Eliane Cantanhêde - O Estado de São Paulo
Por convicção, raiva ou puro cálculo político? Talvez por tudo isso, o político brasileiro que mais acidamente confronta o ex-presidente Lula e lucra diretamente com a implosão dele, de Dilma Rousseff e do PT na Justiça é o prefeito de São Paulo, João Doria, que é do PSDB, mas de um PSDB, digamos, diferenciado.
Apesar disso, e de ter liderado o movimento “Cansei” na época do mensalão petista de 2005-2006, Doria não defende a condenação e muito menos a prisão de Lula agora. Católico praticante, ele prefere outra cronologia, mas não por condescendência nem por fé cristã e sim por pragmatismo: “O Lula precisa ser derrotado antes nas urnas, para então se tornar apenável”.
Ele destrincha o próprio raciocínio: se Lula fosse preso agora, usaria isso a seu favor, posaria de vítima, mobilizaria boa parte da sociedade brasileira e até líderes internacionais. E ainda abusaria da versão de que só estaria sendo preso para não poder voltar à Presidência. “Um novo golpe”, gritariam os petistas.
Com um sorriso sarcástico, Doria provoca: “Deixem o Lula concorrer e ser derrotado. Ele precisa ser condenado primeiro pelo povo e só depois pela Justiça, não o contrário. É assim que ele tem de entrar para a história”, disse o prefeito, durante almoço na Prefeitura de São Paulo, na quinta-feira, dia seguinte ao depoimento de Lula ao juiz Sérgio Moro e aos procuradores.
Fica implícito que Doria se prepara para ser ele o autor da façanha de derrotar nas urnas o presidente mais popular da história recente do País e atual líder isolado nas pesquisas para 2018. Nesse campo, o incisivo Doria mede as palavras, mas dá o recado: “Eu não me apresento, mas não me ausento”.
O grande problema do partido era o excesso de presidenciáveis, mas com a Lava Jato passou a ser o oposto: Serra e Aécio foram atingidos no peito e Alckmin, por enquanto, no joelho. Se Alckmin correr para a Presidência, Doria estará fora. Mas, se claudicar e desistir, o prefeito estará pronto para pegar o bastão.
Quando a porta da sala de almoço se abre, Doria já entra saltitante, craque no marketing pessoal e lapidando, ele próprio, o perfil do candidato: jovial e ágil aos 59 anos, trabalhador e empreendedor, o bom moço que não leva desaforo para casa, mas não fala palavrão, um homem do futuro.
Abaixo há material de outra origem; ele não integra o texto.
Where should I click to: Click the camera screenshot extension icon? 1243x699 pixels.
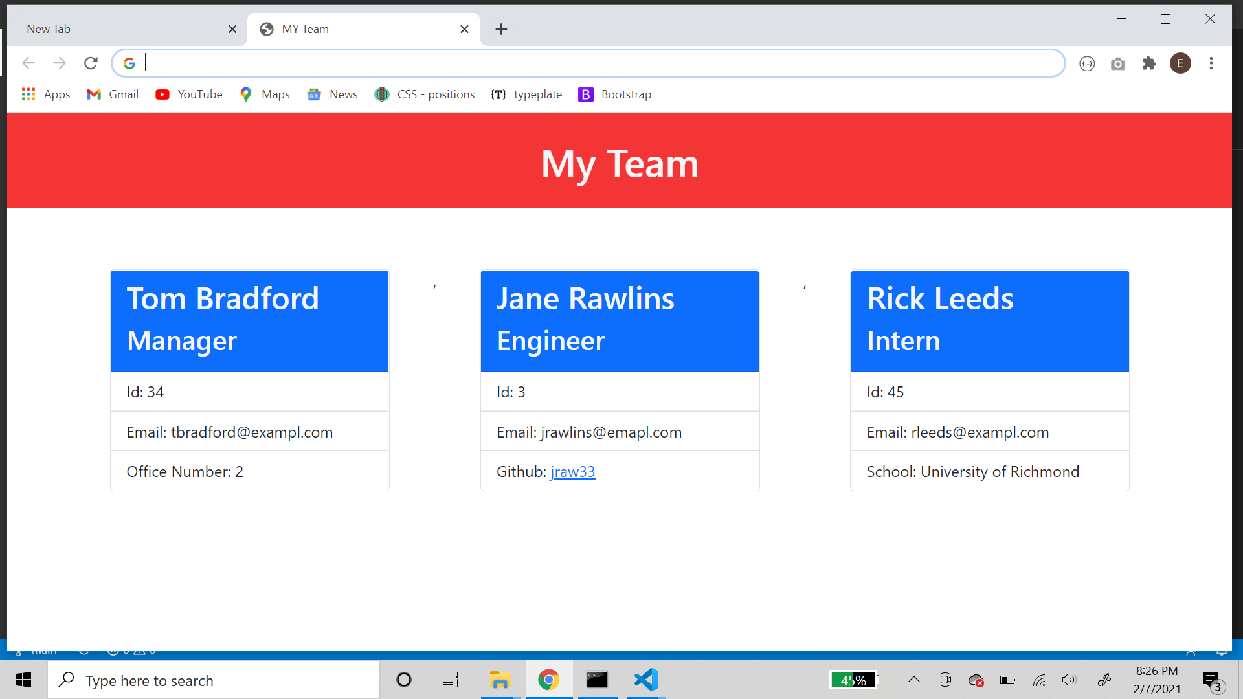coord(1117,63)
A política e os políticos envelheceram e Doria quer ser “o novo”, a opção de centro, contra os extremos e maracutaias, o melhor prefeito da maior cidade, o que converge investimentos públicos e privados para o bem comum e aponta para educação, ciência, tecnologia e sustentabilidade.
Deliciado, mostra um vídeo direto, simples e eficaz do novo presidente da França, Emmanuel Macron, conclamando os ambientalistas do mundo para se reunirem no país. “Fantástico, né?”. Outra referência é o magnata e ex-prefeito de Nova York Michael Bloomberg, que ele visita agora em Nova York, onde recebe o prêmio “Person of the year”, da Câmara Brasil-EUA.
Bloomberg “saiu da zona de conforto e foi para o front”. Ou seja, saiu do fantástico mundo privado para se aventurar pelas agruras da vida pública. A diferença é que Bloomberg foi prefeito bem-sucedido e deu-se por satisfeito. Doria precisa ainda passar das promessas aos resultados e, depois, não se dará por satisfeito tão cedo. O céu é o limite.
Com Lula e a esquerda nocauteados, o PSDB zonzo, a rejeição a Bolsonaros, a falta de confiança na viabilidade de Marina, o temor ao destempero de Ciro, Doria passa a imagem de “sim, eu posso” e a sensação de que ele cabe como uma luva no momento, nesse clima de fim de uma era. Mas isso é só o começo. Entre a vontade e a realidade, muita água vai rolar, trazendo paus, galhos e pedregulhos.